* [Task goal]: Restate word for word all of the lines below, with each image left out.

*** Data for processing ***

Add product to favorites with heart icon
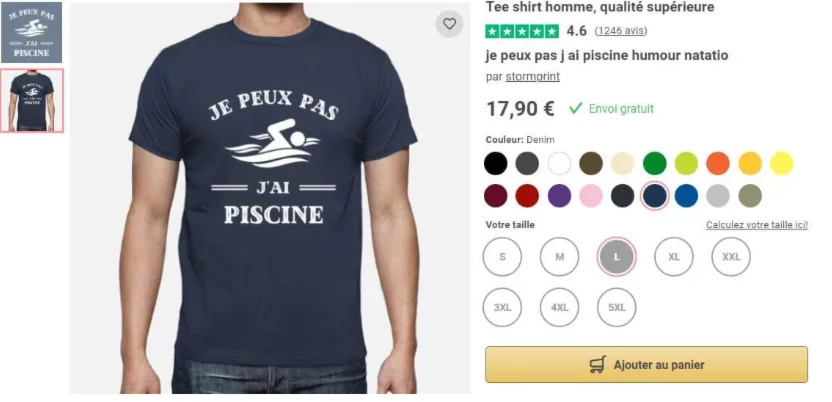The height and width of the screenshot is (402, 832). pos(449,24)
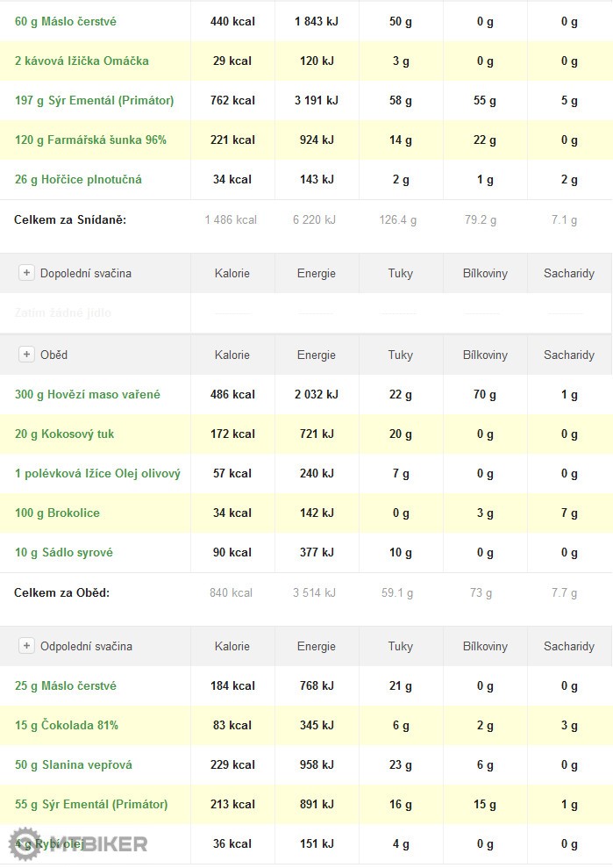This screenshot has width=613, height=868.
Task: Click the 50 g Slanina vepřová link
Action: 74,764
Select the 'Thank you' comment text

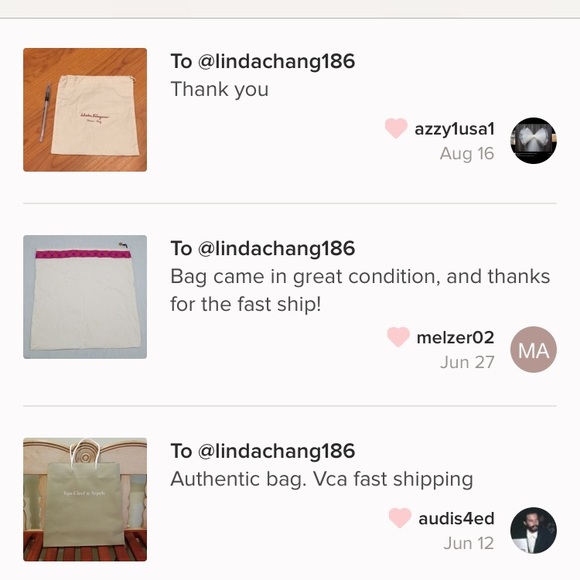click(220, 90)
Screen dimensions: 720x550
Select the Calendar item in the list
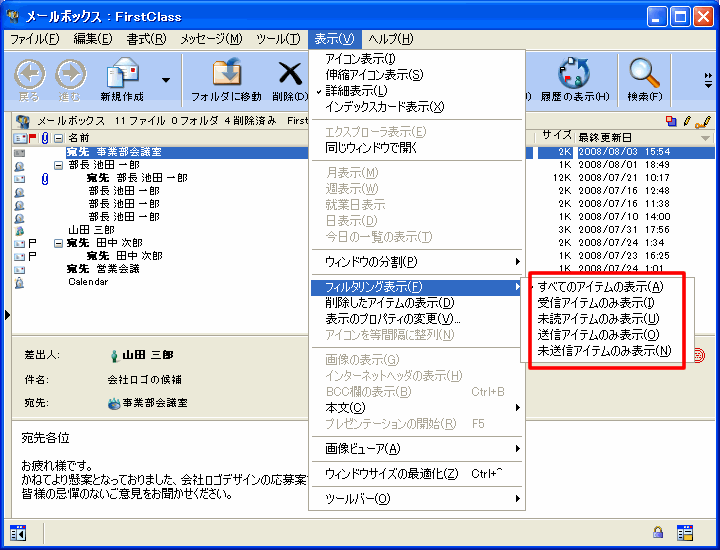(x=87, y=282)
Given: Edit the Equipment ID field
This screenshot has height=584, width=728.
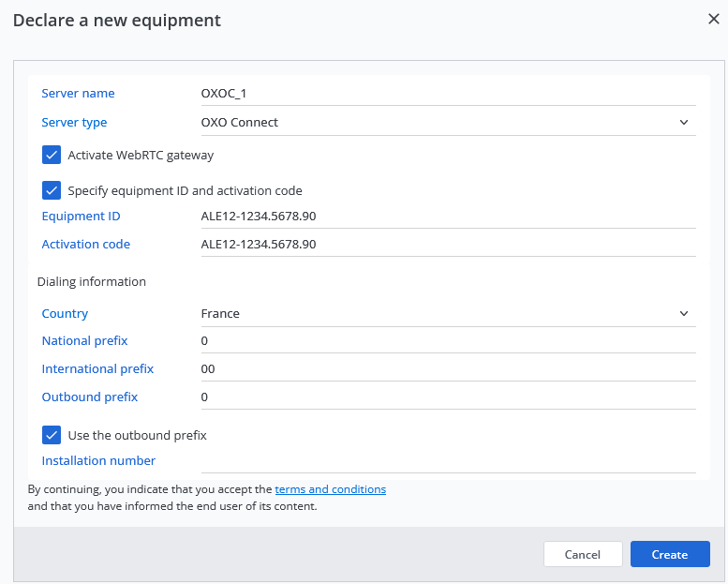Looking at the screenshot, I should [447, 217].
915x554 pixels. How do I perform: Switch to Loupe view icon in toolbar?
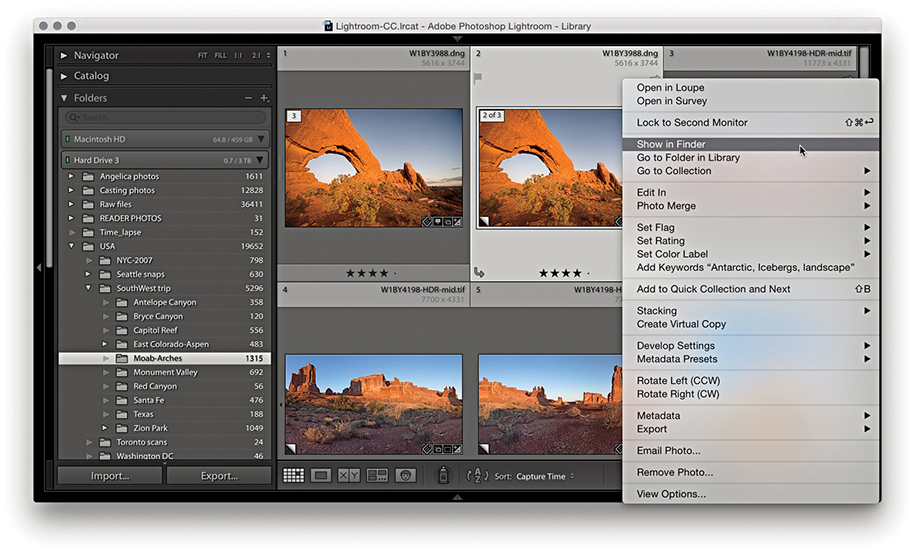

***

* [Written reply]:
Add product to favorites with heart icon
The height and width of the screenshot is (402, 832). pos(449,24)
This screenshot has width=613, height=868.
Task: Click the 50 g Slanina vepřová link
Action: 74,764
Select the 'Thank you' comment text

click(220, 90)
Screen dimensions: 720x550
Select the Calendar item in the list
(x=87, y=282)
Given: Edit the Equipment ID field
This screenshot has height=584, width=728.
Looking at the screenshot, I should [447, 217].
915x554 pixels. How do I perform: Switch to Loupe view icon in toolbar?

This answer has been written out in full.